TEXTO —
++++++

Fuego que transmuta: la simbología de las brasas y de la ceniza

El elemento fuego está representado en la ceremonia de DESPEDIDA DEL CUERPO por la leña en llamas y un brasero, un símbolo con un clarificador significado. La acción purificadora del fuego genera brasas y ceniza. Ambos derivados del arder, de esta combustión, concentran completamente la fuerza y la esencia de lo que se ha quemado, esencia que vive en esos restos.

brasero

Algo material, perecedero, se desintegra, sí, pero transmuta. Y transmuta en esperanza y posibilidades de una nueva vida. Tras las brasas y la ceniza se intuye la llegada del mitológico Ave Fénix, que no es otra cosa que el más poderoso símbolo del resurgimiento: lo que llega después de la muerte. Tras haber pasado por la poderosa prueba purificadora del fuego que quema, se renace renovado de entre las propias cenizas.

++++++

DATOS —
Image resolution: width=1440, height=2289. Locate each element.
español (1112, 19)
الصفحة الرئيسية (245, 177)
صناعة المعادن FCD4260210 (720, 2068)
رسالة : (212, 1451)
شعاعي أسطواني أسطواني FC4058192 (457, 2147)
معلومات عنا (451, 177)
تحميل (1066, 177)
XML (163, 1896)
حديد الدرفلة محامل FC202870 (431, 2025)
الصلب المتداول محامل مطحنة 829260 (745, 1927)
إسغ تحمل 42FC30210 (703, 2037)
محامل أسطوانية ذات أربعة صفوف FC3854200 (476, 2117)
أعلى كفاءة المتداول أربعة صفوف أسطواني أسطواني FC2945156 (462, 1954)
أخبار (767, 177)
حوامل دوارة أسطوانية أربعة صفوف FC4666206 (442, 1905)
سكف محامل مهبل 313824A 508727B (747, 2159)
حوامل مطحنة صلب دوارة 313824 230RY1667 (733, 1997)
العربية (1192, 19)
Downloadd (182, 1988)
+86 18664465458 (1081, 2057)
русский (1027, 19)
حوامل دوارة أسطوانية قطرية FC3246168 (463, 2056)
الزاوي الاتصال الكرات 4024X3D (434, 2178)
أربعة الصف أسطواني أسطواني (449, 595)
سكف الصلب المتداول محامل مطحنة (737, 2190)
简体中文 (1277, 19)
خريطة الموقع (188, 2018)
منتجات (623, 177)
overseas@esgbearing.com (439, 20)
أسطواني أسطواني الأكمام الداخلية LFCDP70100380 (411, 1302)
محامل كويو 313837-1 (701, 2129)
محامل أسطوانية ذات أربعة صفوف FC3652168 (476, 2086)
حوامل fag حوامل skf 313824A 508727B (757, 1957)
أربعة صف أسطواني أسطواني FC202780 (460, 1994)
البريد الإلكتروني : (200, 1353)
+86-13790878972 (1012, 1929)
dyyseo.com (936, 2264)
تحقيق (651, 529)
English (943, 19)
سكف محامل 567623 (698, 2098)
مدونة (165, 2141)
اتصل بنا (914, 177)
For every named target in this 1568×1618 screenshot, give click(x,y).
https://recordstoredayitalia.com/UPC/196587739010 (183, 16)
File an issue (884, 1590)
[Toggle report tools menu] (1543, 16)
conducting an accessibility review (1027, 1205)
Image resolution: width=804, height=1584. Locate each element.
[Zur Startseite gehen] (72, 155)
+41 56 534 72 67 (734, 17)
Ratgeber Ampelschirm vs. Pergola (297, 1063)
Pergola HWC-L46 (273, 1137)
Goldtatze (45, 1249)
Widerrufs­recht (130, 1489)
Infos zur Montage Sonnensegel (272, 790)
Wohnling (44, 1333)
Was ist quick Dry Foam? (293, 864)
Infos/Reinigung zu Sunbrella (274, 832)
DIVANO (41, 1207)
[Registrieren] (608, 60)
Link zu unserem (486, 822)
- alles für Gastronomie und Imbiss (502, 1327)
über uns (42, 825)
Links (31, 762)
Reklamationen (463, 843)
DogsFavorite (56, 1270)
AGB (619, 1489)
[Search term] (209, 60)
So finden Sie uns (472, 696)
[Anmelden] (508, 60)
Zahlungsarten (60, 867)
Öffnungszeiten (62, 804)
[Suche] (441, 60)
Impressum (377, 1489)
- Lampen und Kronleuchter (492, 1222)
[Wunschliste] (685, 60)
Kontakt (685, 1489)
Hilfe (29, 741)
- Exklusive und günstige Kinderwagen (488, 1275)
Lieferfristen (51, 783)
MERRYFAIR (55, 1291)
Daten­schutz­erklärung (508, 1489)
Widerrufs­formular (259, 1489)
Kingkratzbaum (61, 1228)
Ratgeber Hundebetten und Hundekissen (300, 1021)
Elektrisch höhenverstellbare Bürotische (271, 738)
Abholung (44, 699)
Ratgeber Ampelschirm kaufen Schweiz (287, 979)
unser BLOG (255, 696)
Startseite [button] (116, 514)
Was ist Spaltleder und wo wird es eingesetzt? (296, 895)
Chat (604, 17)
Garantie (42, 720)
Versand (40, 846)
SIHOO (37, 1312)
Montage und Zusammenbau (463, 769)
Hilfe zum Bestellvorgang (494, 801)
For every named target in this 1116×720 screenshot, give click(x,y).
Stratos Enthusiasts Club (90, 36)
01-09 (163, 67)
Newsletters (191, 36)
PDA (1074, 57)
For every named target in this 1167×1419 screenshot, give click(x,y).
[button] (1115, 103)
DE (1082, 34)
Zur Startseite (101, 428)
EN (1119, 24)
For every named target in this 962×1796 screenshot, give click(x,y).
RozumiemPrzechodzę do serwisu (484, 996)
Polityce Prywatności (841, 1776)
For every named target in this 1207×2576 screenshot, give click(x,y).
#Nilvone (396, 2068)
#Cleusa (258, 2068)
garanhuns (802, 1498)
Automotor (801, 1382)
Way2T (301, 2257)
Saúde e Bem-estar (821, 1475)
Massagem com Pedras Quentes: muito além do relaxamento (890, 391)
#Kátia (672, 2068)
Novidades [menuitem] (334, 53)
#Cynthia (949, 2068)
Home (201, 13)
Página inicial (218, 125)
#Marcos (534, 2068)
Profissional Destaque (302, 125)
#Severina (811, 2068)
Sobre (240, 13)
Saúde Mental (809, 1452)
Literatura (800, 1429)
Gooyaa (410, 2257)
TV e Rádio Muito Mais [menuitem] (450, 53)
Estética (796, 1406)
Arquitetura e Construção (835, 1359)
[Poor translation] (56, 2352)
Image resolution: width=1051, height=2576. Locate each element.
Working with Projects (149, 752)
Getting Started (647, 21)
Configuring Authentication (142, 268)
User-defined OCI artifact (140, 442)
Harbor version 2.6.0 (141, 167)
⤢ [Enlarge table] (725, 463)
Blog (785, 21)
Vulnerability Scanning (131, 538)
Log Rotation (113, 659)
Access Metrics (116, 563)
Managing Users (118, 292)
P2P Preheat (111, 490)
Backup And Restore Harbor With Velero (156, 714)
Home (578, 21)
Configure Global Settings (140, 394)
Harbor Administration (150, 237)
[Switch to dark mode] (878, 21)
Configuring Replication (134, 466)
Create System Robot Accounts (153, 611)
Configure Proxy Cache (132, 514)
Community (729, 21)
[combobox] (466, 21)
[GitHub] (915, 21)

++++++

EJERCICIOS —
A: Resume en dos oraciones el texto sobre la simbología del fuego.
B: Reescribe el fragmento del texto sobre la simbología del fuego que empieza en "El elemento fuego" y termina en "en esos restos.", sustituyendo "leña" por "madera".
C: Prosigue el texto sobre la simbología del fuego a partir de su última oración.

RESPUESTAS —
A: En la ceremonia de despedida del cuerpo, el fuego aparece en la leña en llamas y en un brasero, y su acción purificadora deja brasas y ceniza que concentran la esencia de lo quemado. Lo material se desintegra pero transmuta en esperanza de una nueva vida, como el Ave Fénix, símbolo del resurgimiento que renace de sus propias cenizas.

B:
El elemento fuego está representado en la ceremonia de DESPEDIDA DEL CUERPO por la madera en llamas y un brasero, un símbolo con un clarificador significado. La acción purificadora del fuego genera brasas y ceniza. Ambos derivados del arder, de esta combustión, concentran completamente la fuerza y la esencia de lo que se ha quemado, esencia que vive en esos restos.

C:
Cuando un brasero arde, el humo que sube ascendiendo en columna más o menos densa es el camino hacia lo eterno, la elevación. Alza las plegarias y los sentimientos amorosos hacia el ser que se ha ido. Es la conexión con la divinidad.

brasas y humo

La ceremonia de Despedida del Cuerpo de Simboliza (www.simboliza.org) se convierte, así, en un poderoso acto de gratitud y reconocimiento, de saber que desde un momento de dolor puede engendrarse un camino floreciente de avance; la simbología contribuye al fortalecimiento de la vida que se sigue abriendo paso, siempre cambiante, siempre renovada, siempre avanzando un paso más.